As noted, cell distribution and the extent of cell infiltration can be rapidly determined from individual frontal sections (Figure 4). In this figure the scaffold sections have been aligned, placed side-by-side for examination, and projected with the appropriate depth and scaling legends. However, frontal sections are highly amenable to 3D reconstruction and modeling. Entire scaffolds may be reconstructed in this manner.
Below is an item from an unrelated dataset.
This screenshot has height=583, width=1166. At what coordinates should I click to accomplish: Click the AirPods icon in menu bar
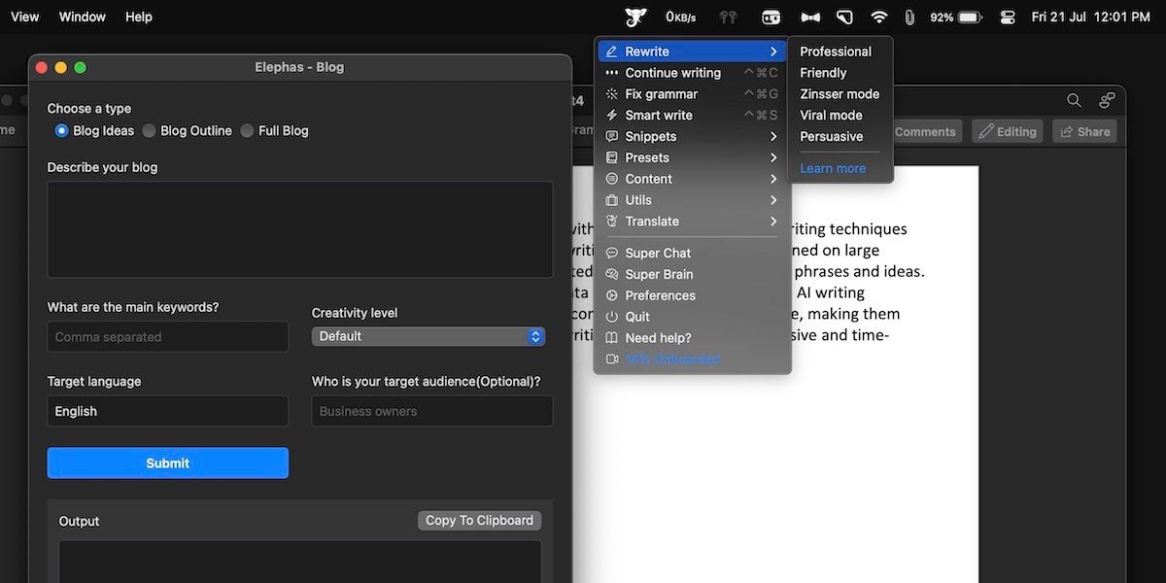point(727,17)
Insufficient interfiber spacing and low scaffold porosity (despite the enormous void space that is present in these constructs) are commonly cited as factors that limit the penetration of cells into an electrospun scaffold. With caveats, our limited observations in this study largely support these assumptions. Scaffolds produced by air impedance electrospinning exhibit regions of lower fiber density and increased interfiber distances (Figure 4, 35 μm deep frontal section) which support localized areas of increased cellular penetration. However, this same analysis reveals that scattered cells are present in regions adjacent to these large scale features. It is unclear at this time if these scattered cells represent cells that have directly penetrated the scaffold or if these cells represent a population that first entered the large scale pores and then migrated laterally to reach these domains.

4. Conclusions

We described a modified cryosectioning protocol that addresses a major limitation in the analysis of electrospun scaffolds. This method provides unambiguous data concerning the extent to which cells penetrate a scaffold on a global scale. Through the utilization of this frontal cryosectioning protocol researchers will be able to make definitive conclusions regarding how cellular infiltration and ECM interactions are influenced by specific scaffold structural properties. This information will lead to better scaffold design and an improved understanding of cellular infiltration.

Conflict of Interests

The authors declare that there is no conflict of interests regarding the publication of this paper.


The authors would like to thank the entire VCU microscopy staff for their assistance with this work.